Apimondia 2019 in Montreal an competition ‘Best Honey in the World’ 45 percent of all entries were disqualified for being adulterated


----------



## HarryVanderpool (Apr 11, 2005)

scoobertdoo said:


> All this talk about fraud honey and disappearing bees... I have yet to see either.


Respectfully; you have WAY more to learn than previously indicated.


----------



## Roland (Dec 14, 2008)

As for the dissapearing bees, in school, we are trained to look for a bad thing that is there, and not trained to look for what is NOT there. Once you train yourself to look at the ratio of brood at last inspection to the number of bees currently present, you will find the bees that are not there.

Crazy Roland


----------



## Fusion_power (Jan 14, 2005)

> you will find the bees that are not there.
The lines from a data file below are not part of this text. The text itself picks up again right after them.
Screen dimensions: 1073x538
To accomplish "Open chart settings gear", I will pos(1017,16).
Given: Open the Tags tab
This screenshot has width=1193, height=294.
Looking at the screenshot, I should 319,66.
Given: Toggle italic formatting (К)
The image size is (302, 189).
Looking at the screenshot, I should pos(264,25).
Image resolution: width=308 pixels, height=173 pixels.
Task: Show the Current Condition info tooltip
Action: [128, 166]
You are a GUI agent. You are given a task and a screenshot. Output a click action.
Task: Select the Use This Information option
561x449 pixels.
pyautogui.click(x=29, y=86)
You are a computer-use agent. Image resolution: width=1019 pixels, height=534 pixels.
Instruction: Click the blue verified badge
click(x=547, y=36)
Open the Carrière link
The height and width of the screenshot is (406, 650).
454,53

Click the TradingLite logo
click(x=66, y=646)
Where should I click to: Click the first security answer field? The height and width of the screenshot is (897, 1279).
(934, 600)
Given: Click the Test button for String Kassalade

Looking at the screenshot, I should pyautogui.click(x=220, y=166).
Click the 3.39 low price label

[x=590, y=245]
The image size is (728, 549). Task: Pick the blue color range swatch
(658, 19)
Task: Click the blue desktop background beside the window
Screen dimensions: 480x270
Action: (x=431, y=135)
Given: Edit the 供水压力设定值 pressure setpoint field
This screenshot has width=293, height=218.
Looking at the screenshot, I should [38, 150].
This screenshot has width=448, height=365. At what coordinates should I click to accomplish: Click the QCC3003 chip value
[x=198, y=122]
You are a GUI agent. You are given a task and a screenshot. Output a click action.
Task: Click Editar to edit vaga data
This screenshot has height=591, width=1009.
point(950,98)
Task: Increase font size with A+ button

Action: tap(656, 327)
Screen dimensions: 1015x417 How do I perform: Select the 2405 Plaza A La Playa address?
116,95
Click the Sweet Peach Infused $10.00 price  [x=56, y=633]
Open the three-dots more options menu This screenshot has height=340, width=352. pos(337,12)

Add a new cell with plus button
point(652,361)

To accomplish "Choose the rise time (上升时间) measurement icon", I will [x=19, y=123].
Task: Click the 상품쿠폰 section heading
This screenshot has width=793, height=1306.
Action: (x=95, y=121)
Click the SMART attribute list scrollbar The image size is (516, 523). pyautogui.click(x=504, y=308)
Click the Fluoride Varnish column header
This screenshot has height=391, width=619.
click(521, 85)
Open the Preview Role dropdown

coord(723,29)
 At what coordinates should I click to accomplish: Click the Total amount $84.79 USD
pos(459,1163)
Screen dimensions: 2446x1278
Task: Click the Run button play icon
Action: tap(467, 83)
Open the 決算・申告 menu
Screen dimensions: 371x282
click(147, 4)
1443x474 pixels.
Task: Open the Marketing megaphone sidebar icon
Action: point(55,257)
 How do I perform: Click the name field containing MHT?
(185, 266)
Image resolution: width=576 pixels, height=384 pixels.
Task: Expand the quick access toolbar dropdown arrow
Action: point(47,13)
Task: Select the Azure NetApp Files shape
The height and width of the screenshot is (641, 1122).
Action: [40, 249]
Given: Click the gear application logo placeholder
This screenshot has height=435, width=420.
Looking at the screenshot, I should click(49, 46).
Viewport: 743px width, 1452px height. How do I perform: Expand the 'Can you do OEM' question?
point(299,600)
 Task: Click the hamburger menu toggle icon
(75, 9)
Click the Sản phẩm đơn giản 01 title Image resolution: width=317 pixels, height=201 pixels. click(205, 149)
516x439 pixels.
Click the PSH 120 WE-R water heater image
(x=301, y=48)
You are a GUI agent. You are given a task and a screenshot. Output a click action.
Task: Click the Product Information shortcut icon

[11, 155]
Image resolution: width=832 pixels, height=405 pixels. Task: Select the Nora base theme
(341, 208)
 Except the ones the skunk ate.


----------



## Flyer Jim (Apr 22, 2004)

Fusion_power said:


> Except the ones the skunk ate.


They are not there ether.


----------



## Alex Madsen (Aug 26, 2018)

Flyer Jim said:


> They are not there ether.


They are there, they are just 2 dimensional..... err flat.


----------



## loggermike (Jul 23, 2000)

Alex Madsen said:


> They are there, they are just 2 dimensional..... err flat.


Yes you can see them in little black piles all over the yard. Skunks are particularly devastating to hives in the cold. The agitated bees come out and freeze. These are your winter bees, they arent being replaced. I took 15 skunks out of 1 yard this fall and didnt get them all.

Nice interview by the way.


----------



## e-spice (Sep 21, 2013)

scoobertdoo said:


> All this talk about fraud honey and disappearing bees... I have yet to see either.


Just go down to your local chain grocery store.


----------